Here comes the brass! Trumpet by Michael Haynes, baritone sax and tenor sax
by Jim Horn, sax solo by Randall Bramblett, "additional sax" (whatever that
is) by Harvey Thompson. This is a song in Winwood's "roadhouse" series;
speed it up a bit, add a pinch of excitement, and what do you get? "Roll With
It." I adore the flashes of humor in the lyrics ("I got some moves for you,
darling" - who, Winwood? The dance-challenged? Take a look at the "Higher
Love" video!) and the self-reference ("baby, this is true romance, take it
while you see a chance"). Winwood just let the vocals go loose this time,
little evidence of control, just having fun, especially on "Grandma says,
Hold me tight and don't let go". The over-the-top drums add to the silly
atmosphere, and I mean that in a good way. They've done a very very nice job
alternating instruments and filling in the blanks, allowing Winwood time to
introduce the band members as they improv. This song just hollers to be
played live. Get up and dance! As long as there's a beat I'll hang around!
"In the Light of Day"
The encore of our imaginary concert. I must say that I am astounded that this
song is among the top ten favorites of Winwood fans, despite its position on
a relatively obscure album.
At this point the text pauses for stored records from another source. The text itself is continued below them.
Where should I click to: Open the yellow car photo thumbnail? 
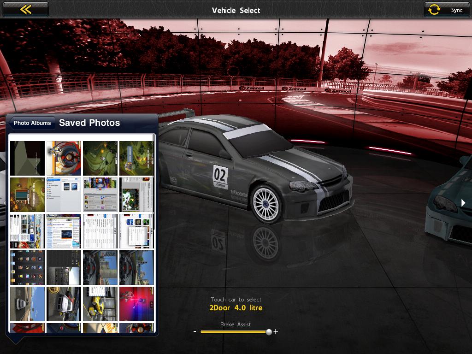tap(100, 304)
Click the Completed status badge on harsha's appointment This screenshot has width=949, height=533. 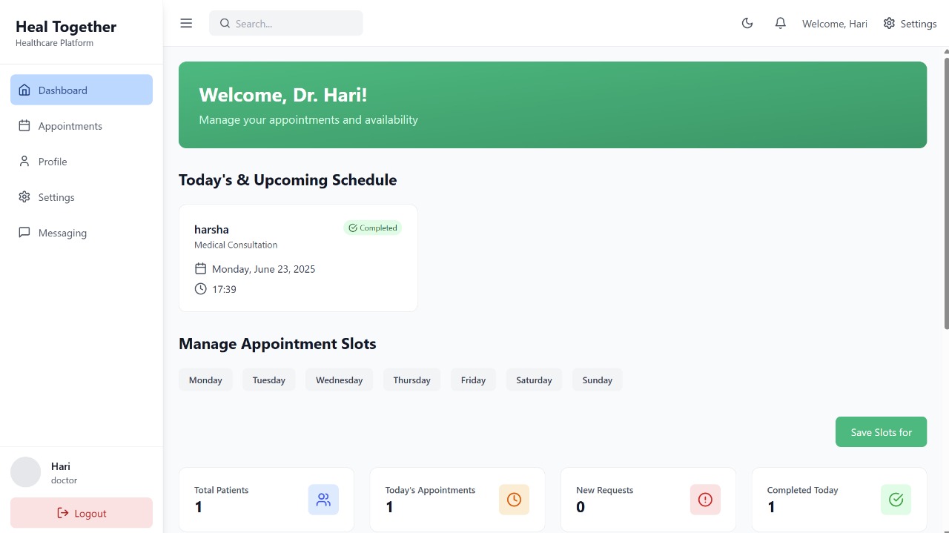point(373,228)
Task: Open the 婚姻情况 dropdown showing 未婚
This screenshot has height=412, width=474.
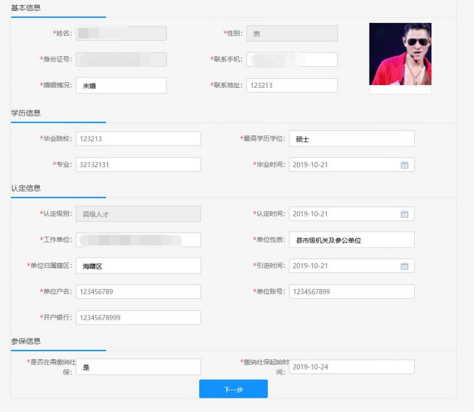Action: tap(121, 86)
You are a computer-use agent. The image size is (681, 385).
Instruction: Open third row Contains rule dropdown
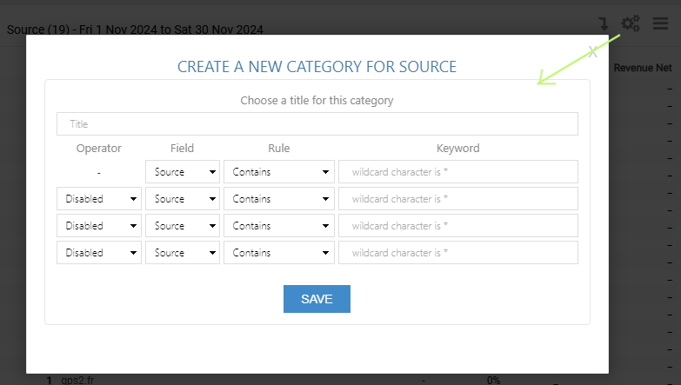[279, 226]
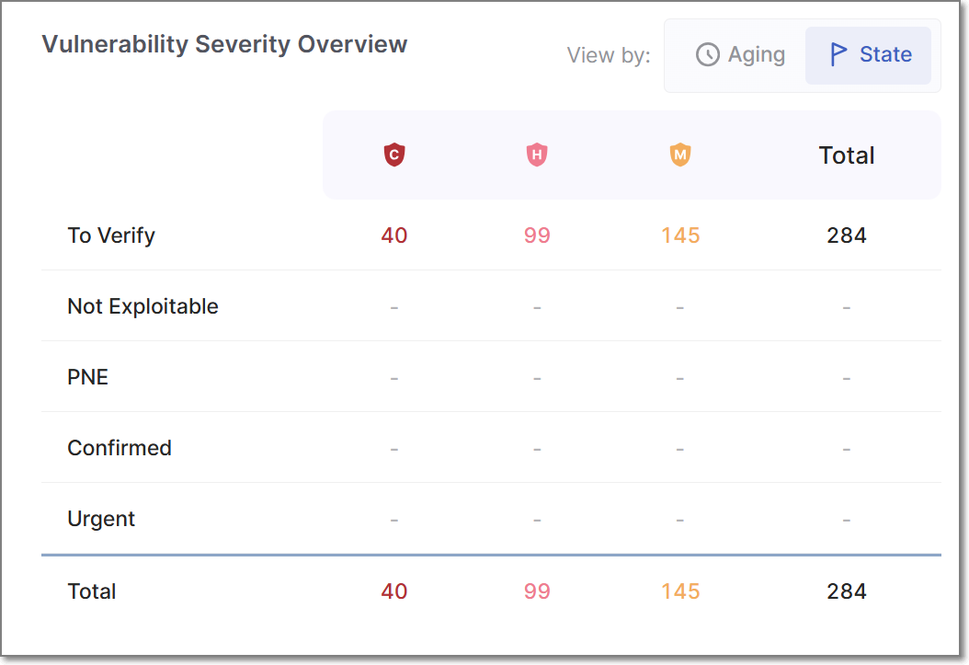This screenshot has height=665, width=969.
Task: Click the Total row label
Action: (92, 591)
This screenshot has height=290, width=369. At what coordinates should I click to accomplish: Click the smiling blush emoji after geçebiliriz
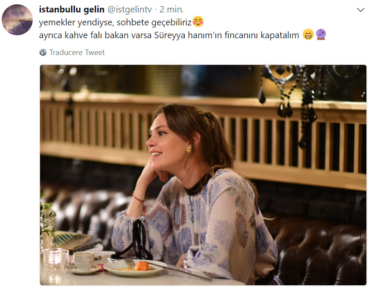(x=198, y=21)
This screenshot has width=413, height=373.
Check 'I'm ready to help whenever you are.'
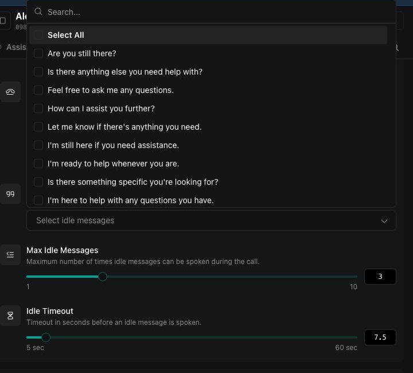tap(38, 164)
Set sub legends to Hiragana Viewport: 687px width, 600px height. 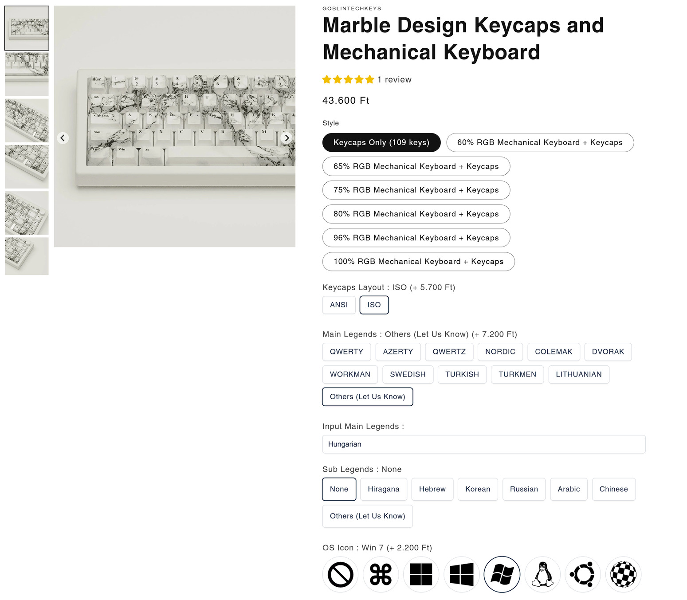pyautogui.click(x=383, y=489)
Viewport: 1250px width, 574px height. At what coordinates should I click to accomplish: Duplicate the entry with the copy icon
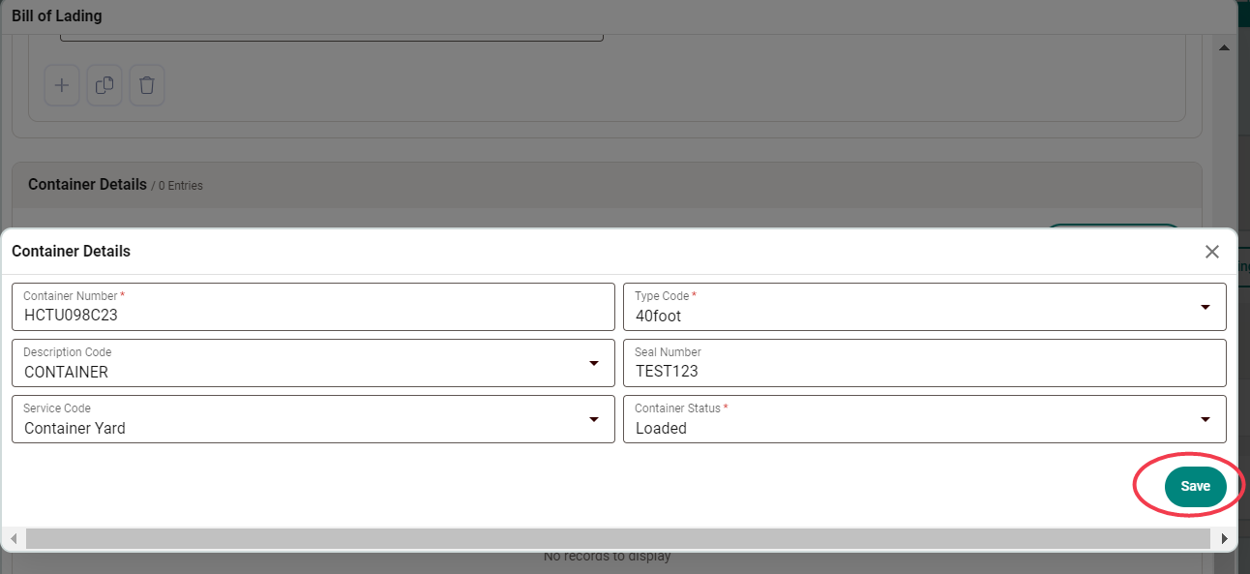point(104,85)
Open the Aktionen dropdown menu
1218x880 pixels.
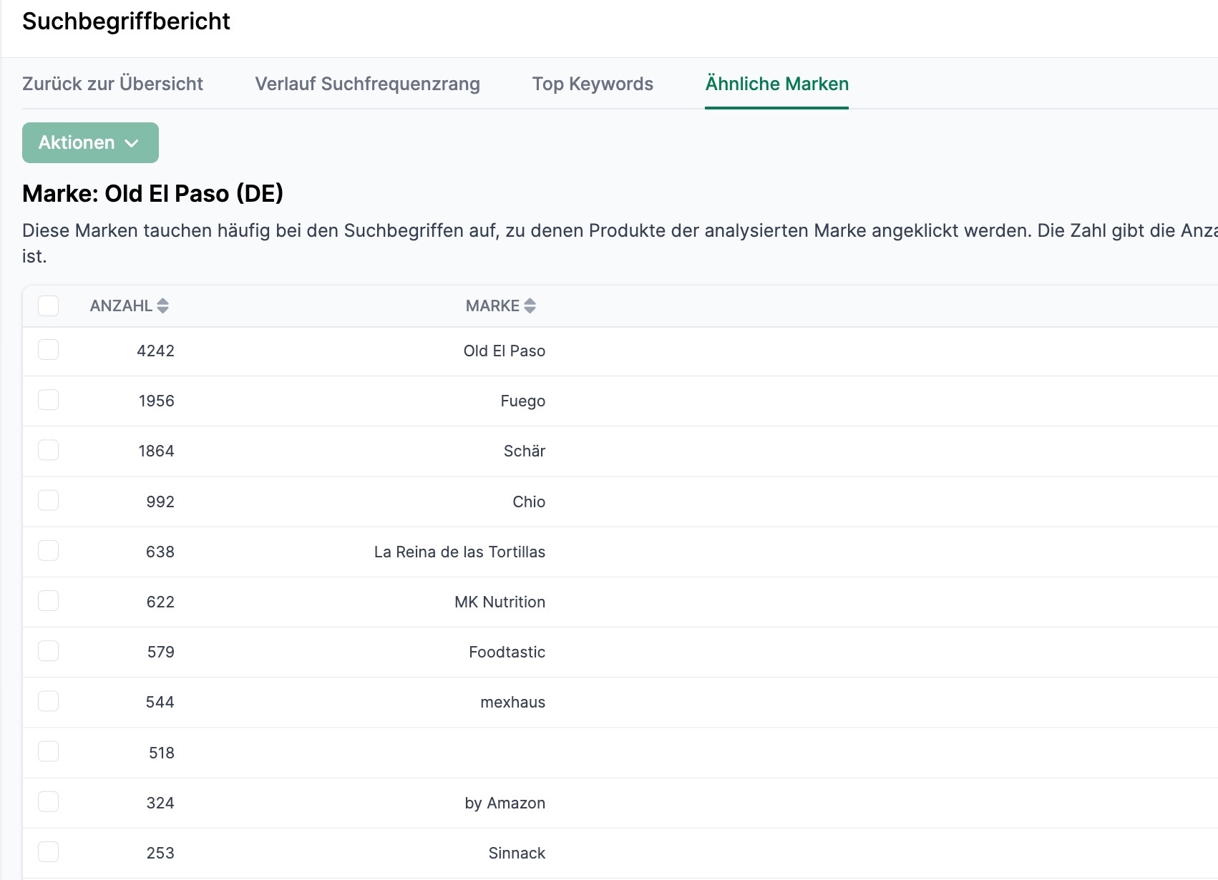[x=90, y=143]
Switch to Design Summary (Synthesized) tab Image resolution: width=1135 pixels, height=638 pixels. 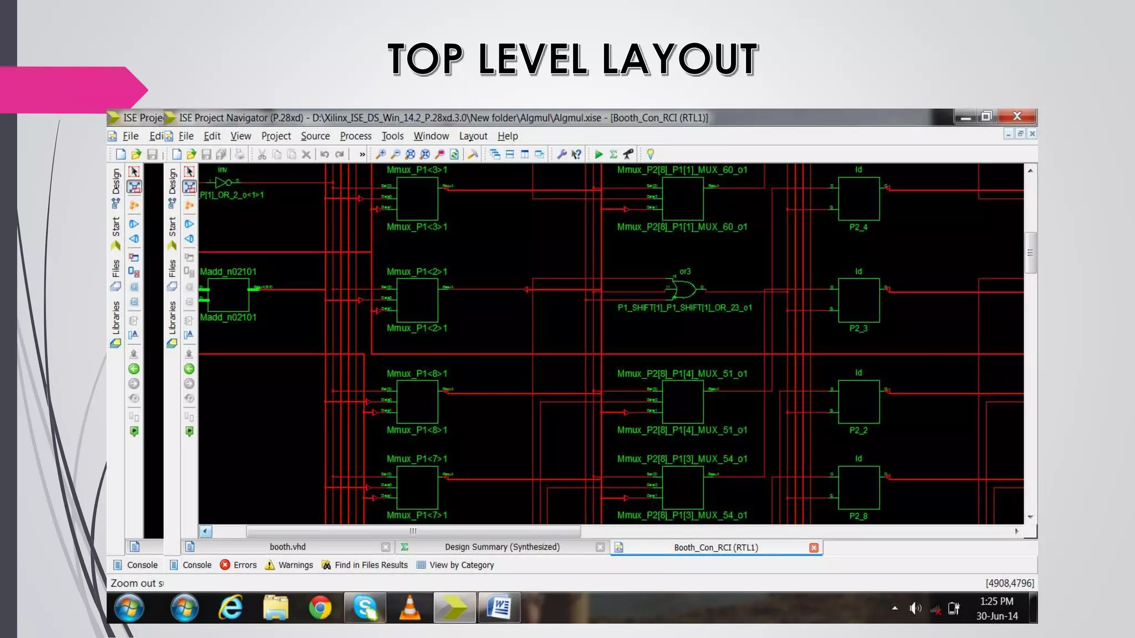coord(502,547)

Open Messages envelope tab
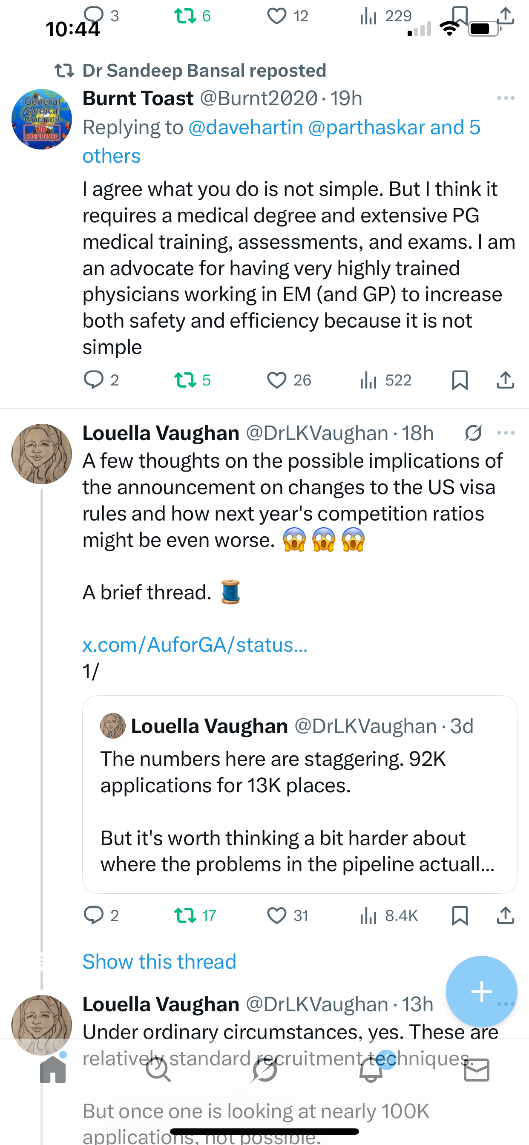[477, 1070]
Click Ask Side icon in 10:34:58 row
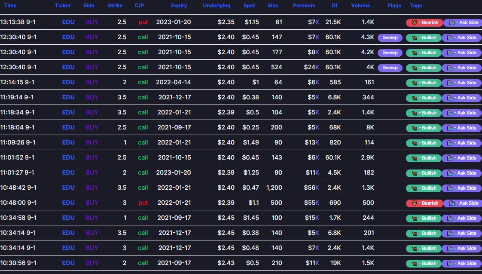The height and width of the screenshot is (274, 482). [x=450, y=218]
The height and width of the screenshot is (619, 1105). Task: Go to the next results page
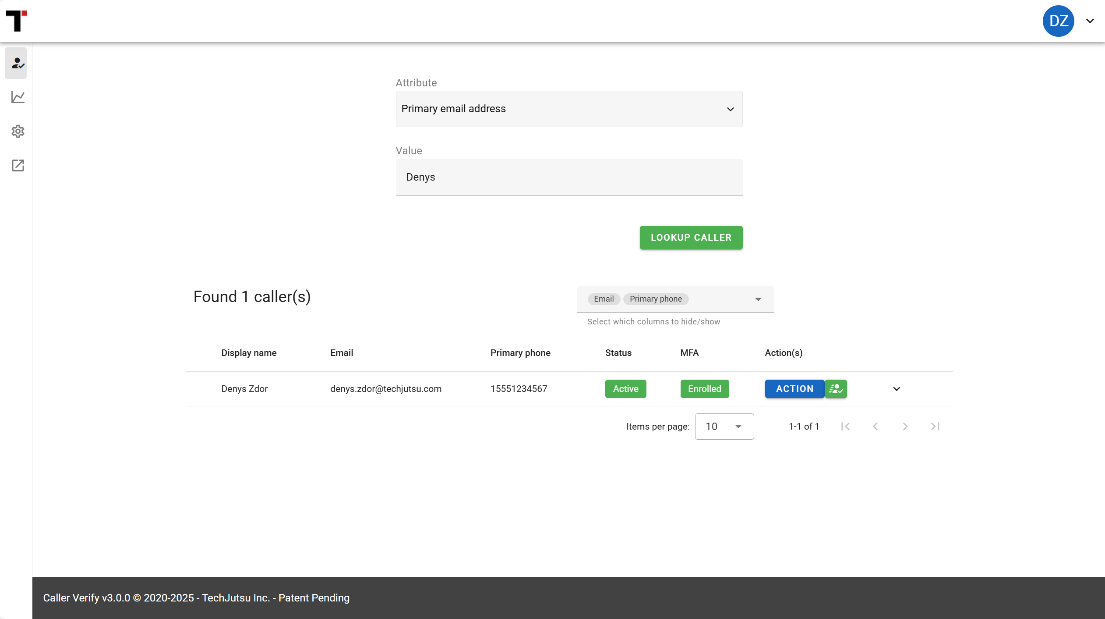[x=905, y=427]
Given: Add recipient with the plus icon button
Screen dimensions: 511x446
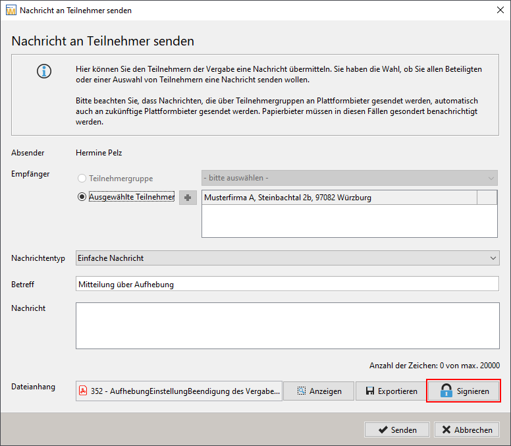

The lyrics attempt to resolve the themes raised
previously; it is, in a sense, the sum of all previous songs, lyrically
(back-references abound), musically (such as the reappearance of the chimes),
and vocally (the soaring chorus). The difference is that these lyrics have
no loose ends, he is confident that all will work out well ("I can feel the
light inside me"). Vocally, again this song is very challenging. The first
couple times I listened to it, even with the lyric-sheet in front of me, I
had no clue where to "come in"; it shifts constantly. The appeal of the song
may lie mainly in the echo-y vocals; they work against the repetitive bass
parts, and all else becomes mere decoration. The sequenced synth is carried
through-out in a very Peter-Gabriel-esque manner, but it remains light and
abstract; the rhythm section becomes a base for the solos to go on, the
foundation, a necessary but not a prominent feature. And the solos are
joyous, particularly Winwood on the vibes and Bramblett's musical response on
the echo-y sax; what a beautiful pairing! The key is D-minor, ostensibly a
sad key signature, but as someone once described it, a thoughtful key. If
one was going to listen to only one song from this album, this would be it.